Rigid insulation is a building material used to provide thermal resistance to walls, foundations, and roofs. It is available in formed or extruded sheets of varying sizes, which are made from polystyrene or polyurethane. This material helps to improve the energy efficiency of a home by keeping cold or hot air from penetrating the walls. The thermal resistance of rigid insulation is measured by the material's R-value. Higher R-values mean that the material is more resistant to temperature transfer, while low R-values mean that air can easily pass into or out of the home.
The use of rigid insulation in the home can dramatically improve the comfort of occupants, while helping to lower energy bills. The resulting reduction in energy use also benefits the environment, leading to fewer greenhouse gas emissions. While many types of insulation may perform this function, rigid insulation generally provides a higher thermal resistance than other materials of a similar size. Rigid panels are denser and thinner than other insulation materials, and can be installed with fewer gaps or joints, resulting in less air leakage.
Sheets of rigid insulation are typically installed between a home's framing members and the exterior sheathing or cladding. The panels are placed tightly together, and joints may be caulked or sealed to provide maximum thermal resistance. In situations where moisture infiltration is a possibility, the insulation may be coated with a water-resistant coating.
Rigid insulation may also be installed on roofs or foundations. Roof panels must be dense enough to walk on, and are usually installed above the roof framing, but below the roof tiles or shingles. Water-resistant rigid panels can be placed on the exterior of foundations, but it is more common to install them on the interior of basement walls, or below a ground-level floor. When installed on the exterior of the foundation, the panels can be treated with insecticides to prevent termite damage.

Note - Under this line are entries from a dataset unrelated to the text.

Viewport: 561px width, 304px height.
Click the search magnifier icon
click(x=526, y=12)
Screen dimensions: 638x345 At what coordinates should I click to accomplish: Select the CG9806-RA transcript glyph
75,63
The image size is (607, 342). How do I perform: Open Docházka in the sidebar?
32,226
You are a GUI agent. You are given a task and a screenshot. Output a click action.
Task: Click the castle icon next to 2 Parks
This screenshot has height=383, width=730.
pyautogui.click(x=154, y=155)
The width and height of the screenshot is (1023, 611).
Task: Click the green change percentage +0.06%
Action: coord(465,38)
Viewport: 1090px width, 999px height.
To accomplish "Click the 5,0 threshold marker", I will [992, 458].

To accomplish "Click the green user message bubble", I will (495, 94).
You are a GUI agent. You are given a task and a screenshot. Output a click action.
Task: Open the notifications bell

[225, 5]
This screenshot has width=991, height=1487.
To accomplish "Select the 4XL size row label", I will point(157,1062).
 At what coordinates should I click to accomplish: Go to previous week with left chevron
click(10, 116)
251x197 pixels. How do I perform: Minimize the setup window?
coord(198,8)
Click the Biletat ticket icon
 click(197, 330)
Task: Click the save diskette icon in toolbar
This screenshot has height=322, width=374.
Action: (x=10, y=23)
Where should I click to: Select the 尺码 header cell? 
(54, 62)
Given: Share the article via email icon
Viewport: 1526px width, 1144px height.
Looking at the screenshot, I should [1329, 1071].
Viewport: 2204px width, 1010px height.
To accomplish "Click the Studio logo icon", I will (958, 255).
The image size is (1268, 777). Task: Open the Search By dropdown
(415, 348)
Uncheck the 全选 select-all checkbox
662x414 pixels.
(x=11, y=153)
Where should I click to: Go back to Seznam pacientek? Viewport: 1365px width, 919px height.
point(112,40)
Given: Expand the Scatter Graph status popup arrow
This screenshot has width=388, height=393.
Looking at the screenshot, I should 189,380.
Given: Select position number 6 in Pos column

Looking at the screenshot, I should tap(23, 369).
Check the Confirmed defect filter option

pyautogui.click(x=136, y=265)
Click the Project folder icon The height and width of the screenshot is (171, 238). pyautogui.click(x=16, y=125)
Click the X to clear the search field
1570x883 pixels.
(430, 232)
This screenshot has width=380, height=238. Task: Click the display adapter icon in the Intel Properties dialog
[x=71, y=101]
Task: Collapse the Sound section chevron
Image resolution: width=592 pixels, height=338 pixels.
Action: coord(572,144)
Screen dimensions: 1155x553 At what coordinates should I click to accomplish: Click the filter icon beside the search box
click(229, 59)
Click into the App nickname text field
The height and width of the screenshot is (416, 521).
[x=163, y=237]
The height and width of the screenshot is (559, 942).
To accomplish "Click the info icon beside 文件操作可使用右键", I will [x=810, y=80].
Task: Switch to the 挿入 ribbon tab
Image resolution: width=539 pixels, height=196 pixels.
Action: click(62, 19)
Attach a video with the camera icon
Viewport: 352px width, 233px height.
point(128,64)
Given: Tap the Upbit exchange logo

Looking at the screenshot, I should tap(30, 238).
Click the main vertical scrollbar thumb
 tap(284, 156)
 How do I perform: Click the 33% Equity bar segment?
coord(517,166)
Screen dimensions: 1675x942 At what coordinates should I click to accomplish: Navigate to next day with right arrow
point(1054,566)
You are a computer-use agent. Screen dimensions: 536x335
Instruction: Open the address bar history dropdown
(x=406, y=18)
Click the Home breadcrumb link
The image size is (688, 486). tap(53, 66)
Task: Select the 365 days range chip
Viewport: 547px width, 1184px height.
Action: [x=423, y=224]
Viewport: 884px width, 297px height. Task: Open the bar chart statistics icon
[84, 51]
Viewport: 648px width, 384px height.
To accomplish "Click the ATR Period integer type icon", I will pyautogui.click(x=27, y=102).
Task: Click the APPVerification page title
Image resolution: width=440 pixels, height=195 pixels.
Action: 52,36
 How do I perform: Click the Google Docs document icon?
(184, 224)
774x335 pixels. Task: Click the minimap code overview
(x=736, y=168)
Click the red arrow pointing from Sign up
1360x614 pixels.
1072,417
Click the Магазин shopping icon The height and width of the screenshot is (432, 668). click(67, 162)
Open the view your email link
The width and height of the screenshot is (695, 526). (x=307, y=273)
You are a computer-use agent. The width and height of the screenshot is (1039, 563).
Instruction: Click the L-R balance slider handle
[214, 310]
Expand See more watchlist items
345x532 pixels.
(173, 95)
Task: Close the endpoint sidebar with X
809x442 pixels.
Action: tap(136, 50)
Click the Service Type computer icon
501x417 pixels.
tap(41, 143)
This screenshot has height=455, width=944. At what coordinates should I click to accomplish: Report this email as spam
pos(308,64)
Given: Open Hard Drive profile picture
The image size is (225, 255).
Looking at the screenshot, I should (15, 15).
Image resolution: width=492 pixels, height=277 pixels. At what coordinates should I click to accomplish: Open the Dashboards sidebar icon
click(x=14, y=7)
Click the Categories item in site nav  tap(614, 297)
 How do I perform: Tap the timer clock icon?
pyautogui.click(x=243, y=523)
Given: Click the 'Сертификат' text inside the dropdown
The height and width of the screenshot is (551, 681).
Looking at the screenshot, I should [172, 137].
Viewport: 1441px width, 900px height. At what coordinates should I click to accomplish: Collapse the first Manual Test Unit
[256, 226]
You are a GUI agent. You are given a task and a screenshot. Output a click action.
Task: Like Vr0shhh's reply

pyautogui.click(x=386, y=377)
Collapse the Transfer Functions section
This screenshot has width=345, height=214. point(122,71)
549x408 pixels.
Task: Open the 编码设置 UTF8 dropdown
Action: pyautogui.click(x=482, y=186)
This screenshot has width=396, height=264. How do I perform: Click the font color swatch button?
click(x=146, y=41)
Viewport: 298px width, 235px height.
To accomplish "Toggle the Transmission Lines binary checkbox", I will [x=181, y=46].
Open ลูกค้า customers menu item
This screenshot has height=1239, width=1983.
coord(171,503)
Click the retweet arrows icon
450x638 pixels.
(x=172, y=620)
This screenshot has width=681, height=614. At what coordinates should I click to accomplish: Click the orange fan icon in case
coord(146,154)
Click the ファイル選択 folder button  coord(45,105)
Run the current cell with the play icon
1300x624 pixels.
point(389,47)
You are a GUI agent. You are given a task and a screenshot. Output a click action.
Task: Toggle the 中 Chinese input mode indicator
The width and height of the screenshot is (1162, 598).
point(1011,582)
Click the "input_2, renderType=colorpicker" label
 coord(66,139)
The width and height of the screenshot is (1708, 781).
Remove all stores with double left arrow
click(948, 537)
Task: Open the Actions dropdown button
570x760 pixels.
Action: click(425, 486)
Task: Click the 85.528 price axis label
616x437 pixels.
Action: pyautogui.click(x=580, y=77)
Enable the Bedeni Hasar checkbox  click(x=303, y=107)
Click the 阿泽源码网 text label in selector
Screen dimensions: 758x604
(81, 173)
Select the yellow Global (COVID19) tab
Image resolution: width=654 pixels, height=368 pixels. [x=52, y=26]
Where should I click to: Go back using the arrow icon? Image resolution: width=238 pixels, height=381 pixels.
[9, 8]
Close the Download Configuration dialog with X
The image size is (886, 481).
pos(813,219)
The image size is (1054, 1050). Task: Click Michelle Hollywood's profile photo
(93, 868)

There are three main types of rigid insulation, and each offers its own benefits and drawbacks. Molded expanded polystyrene (MEPS) is made sheets formed from liquid polymers. This is the most affordable and most common type, of rigid panel and is often referred to as beadboard. Extruded expanded polystyrene (XEPS) is more expensive, but is also stronger and denser, making it well suited for roof installations. Polyurethane foam board is the thinnest of the three, and works best in small spaces or in homes subject to extreme temperatures.